If your budget prevents you from hitting that 2-carat mark, there's a way to make an in-between stone (a diamond that's around 1.5-carats, for instance!) appear larger. "If you want to make your diamond look bigger, either set your diamond with side stones or with a halo," says Landau. "A halo is like a push-up bra for a diamond—it'll make the stone look a carat to a carat-and-a-half larger than it actually is."
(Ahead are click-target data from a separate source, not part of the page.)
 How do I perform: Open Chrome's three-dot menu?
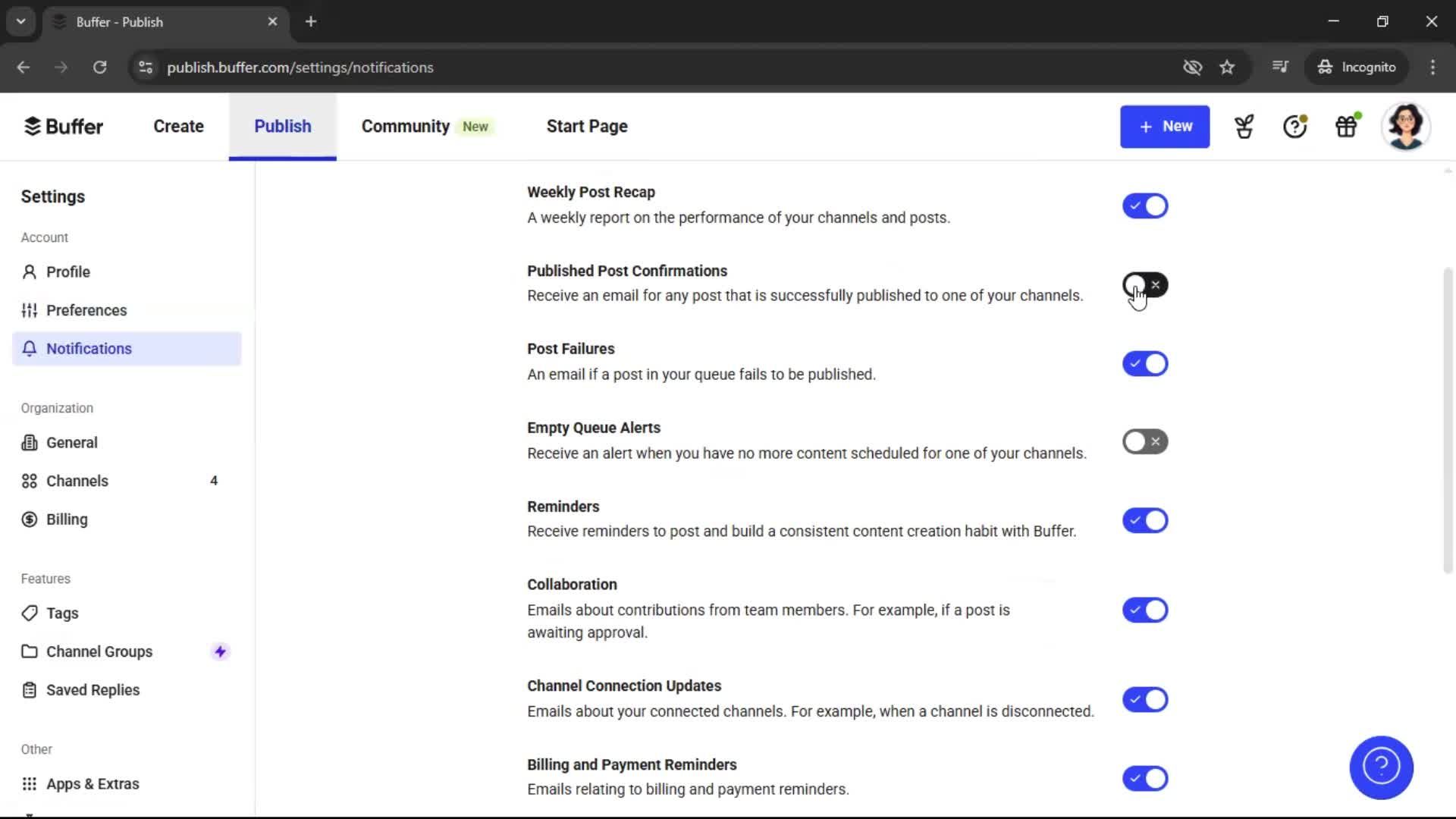point(1432,67)
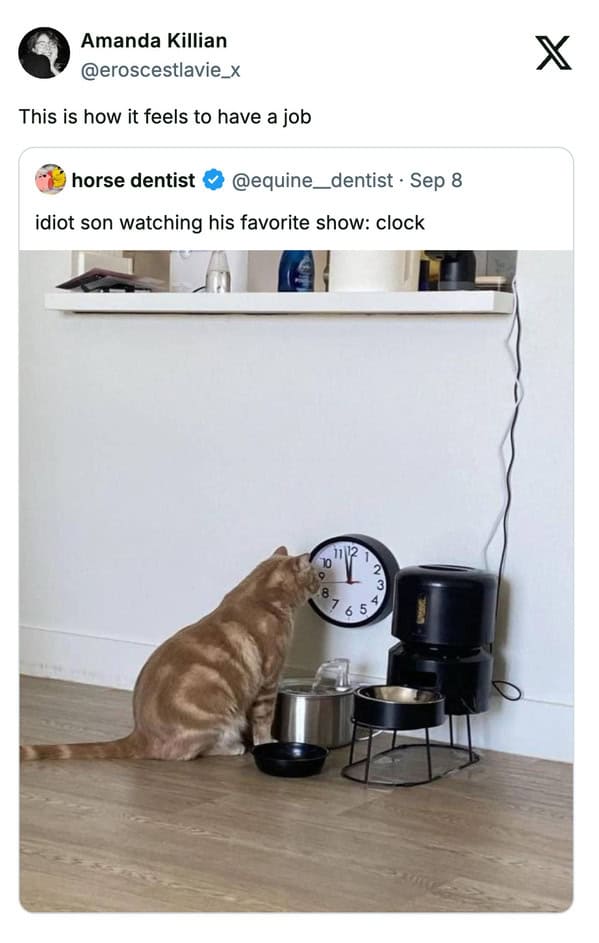Select the 'This is how it feels' tweet text
Screen dimensions: 599x943
[165, 116]
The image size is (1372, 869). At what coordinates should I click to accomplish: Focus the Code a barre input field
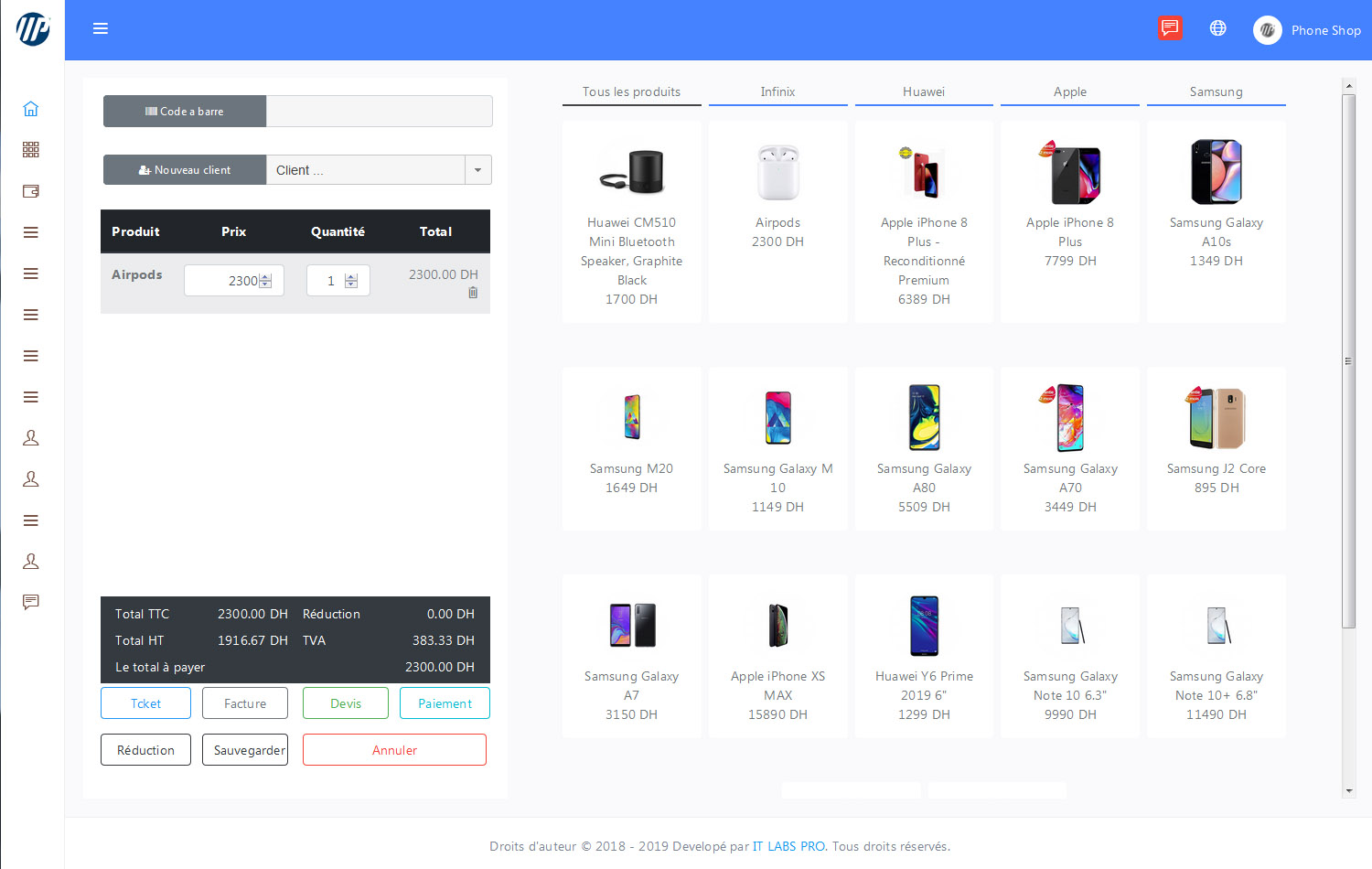[x=379, y=112]

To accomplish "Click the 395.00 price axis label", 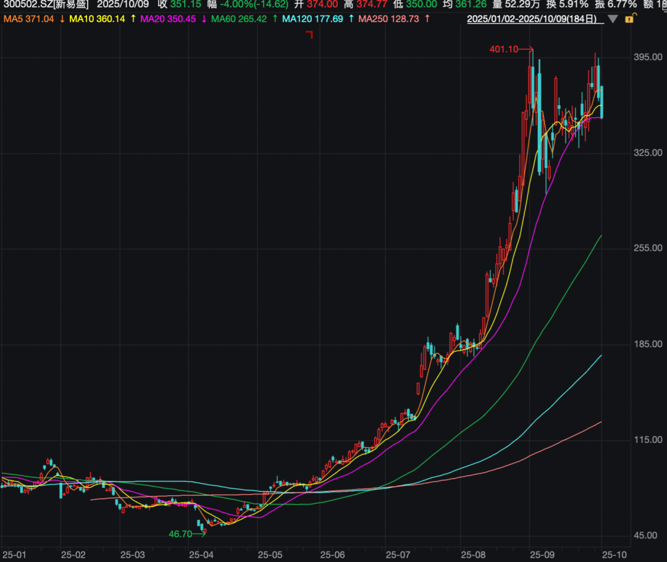I will tap(645, 56).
This particular size is often the sweet spot for brides-to-be, explains Landau (at The Clear Cut, most fiancées envision something between 1.5-2.5 carats). But the biggest mistake an engagement ring shopper could make, she says, is getting bogged down by the weight. "Don't go in with a carat number, fall in love with something smaller, and pass it up," she advises. "Believe it or not, you just might find a 1.9-carat that looks bigger than a 2-carat—you have to have flexibility."
If you're shopping for a larger-sized stone (which starts at around the 2.5-carat mark), you'll want to make sure the diamond you purchase lives up to its price tag—and this has everything to do with determining appropriate dimension. "If a stone is shallow, it might appear larger than it is, but often won't look as vibrant, or won't reflect light well," the jeweler says. "If a stone is too deep, it'll appear small."
A 3-carat diamond is quite the investment—and, like all financial decisions, you want to ensure that the venture is sound. The best way to do that? "Shop for diamonds when they're loose," advises Landau. "A lot of settings can alter a diamond's appearance. You're investing in the stone, not the setting."
Whatever carat weight you're considering, you'll want to ask your jeweler about the diamond's clarity, says Landau. This value takes into account the stone's inclusions, which are the natural particles that get caught as the diamond forms under pressure. These inclusions (they can be as obvious as a black dot in the center of the diamond or completely unnoticeable) are factored into the diamond's overall grade—which ultimately impacts the price.
According to Landau, there's no such thing as too big a diamond—but she knows they're not for everyone. "It's so personal and it ultimately comes down to your lifestyle," she says. "To some, a 5-carat ring is so big it looks fake. For others, there's no limit."
A larger stone naturally prompts questions about quality versus quantity. Should you choose a smaller ring with exceptional quality or a larger one with a lower overall grade? That's another personal choice, she says, especially since overall "quality" is a multi-pronged question. "Quality grades mean different things for different cuts," explains Landau, who recommends talking to your jeweler about how color and clarity impact your cut of choice.
Splurging on a rock that's 7 whole carats might make you conservative with your shape choice. But cut popularity is changing all the time, says Landau. "Marquis-cut stones were really popular over 20 years ago, fell out of favor, and are now on the rise," she says. Another hot-right-now shape? Pears, which have graced the left-hand ring finger of many recent celebrities, including Paris Hilton, Sophie Turner, Cardi B, and Ariana Grande.
When your job is sourcing, designing, and setting diamonds (especially ones like this 8-carat beauty!), you probably have solid idea of what your own future engagement ring—and its carat size—will look like, right? For Landau, this isn't the case. "I have no idea! I'm always envisioning something different," she says. "I'm personally torn. I gravitate towards oval or an elongated antique cushion cut, though."
Small-handed girls, a diamond like this 9-carat whopper will likely dominate the majority of the space between the base of your finger and first knuckle.
Think a 10-carat diamond is big? Landau once tried on a rock that was around 40: "It was an antique cushion cut and it was like wearing boulder on your hand!"